- [WHAT THE TASK REQUIRES]: Change "checkbox" to "check box" in every one of the rows below, leaving all other text untouched. Omit the pictures from your reply.

** begin ROWS **

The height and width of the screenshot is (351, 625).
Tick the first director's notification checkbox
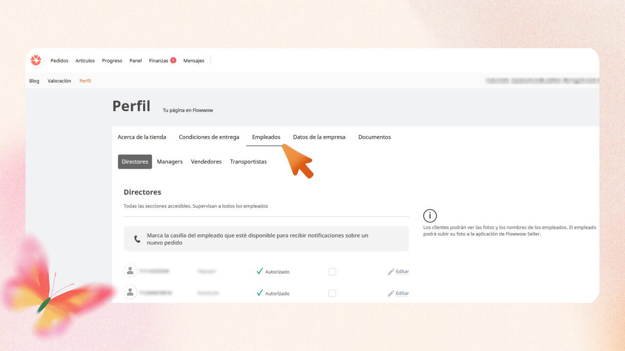333,272
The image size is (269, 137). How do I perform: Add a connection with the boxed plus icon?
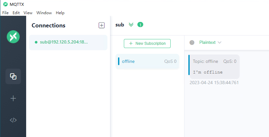coord(102,25)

** end ROWS **

- [OUTPUT]:
The height and width of the screenshot is (351, 625).
Tick the first director's notification check box
333,272
The image size is (269, 137). How do I perform: Add a connection with the boxed plus icon?
coord(102,25)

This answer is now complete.